(Beginning of GIVEN RECORDS)

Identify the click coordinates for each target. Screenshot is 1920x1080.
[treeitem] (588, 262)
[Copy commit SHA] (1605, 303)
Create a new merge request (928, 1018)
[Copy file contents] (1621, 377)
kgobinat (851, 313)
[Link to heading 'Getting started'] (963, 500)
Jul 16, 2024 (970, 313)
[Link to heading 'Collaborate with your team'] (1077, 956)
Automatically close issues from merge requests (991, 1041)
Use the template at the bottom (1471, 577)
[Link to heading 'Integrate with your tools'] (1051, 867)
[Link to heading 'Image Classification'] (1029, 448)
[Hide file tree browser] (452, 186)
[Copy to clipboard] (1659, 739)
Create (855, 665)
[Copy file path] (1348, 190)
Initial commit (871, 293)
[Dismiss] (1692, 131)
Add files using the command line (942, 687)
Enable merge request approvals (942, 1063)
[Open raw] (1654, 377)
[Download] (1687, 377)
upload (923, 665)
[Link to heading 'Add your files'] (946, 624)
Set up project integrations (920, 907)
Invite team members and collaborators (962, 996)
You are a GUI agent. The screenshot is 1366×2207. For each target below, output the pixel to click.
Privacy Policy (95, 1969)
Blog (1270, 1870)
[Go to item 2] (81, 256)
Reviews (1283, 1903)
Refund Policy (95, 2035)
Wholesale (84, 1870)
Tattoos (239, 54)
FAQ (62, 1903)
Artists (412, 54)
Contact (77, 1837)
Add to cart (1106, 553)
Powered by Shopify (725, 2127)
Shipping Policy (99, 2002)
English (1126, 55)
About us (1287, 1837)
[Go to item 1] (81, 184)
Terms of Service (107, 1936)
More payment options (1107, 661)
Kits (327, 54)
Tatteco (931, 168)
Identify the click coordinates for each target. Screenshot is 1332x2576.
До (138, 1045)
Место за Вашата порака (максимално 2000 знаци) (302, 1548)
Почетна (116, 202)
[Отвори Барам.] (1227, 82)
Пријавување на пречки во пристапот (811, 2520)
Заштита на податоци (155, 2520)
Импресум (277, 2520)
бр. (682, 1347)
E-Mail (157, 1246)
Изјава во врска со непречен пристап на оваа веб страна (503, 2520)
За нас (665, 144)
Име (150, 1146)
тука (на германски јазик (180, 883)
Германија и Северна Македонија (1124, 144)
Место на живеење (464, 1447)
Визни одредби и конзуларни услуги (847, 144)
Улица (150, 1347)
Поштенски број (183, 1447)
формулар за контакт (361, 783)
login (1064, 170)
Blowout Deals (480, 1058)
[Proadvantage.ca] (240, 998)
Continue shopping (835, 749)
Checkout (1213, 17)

(End of GIVEN RECORDS)

> [WHAT THE TASK ASKS] Pick every line containing the word "each" out of the material, and copy those lines.

> [SOLUTION]
Identify the click coordinates for each target. Screenshot is 1920x1080.
You are a GUI agent. The screenshot is 1366×2207. For each target below, output the pixel to click.
Identify the click coordinates for each target. Screenshot is 1332x2576.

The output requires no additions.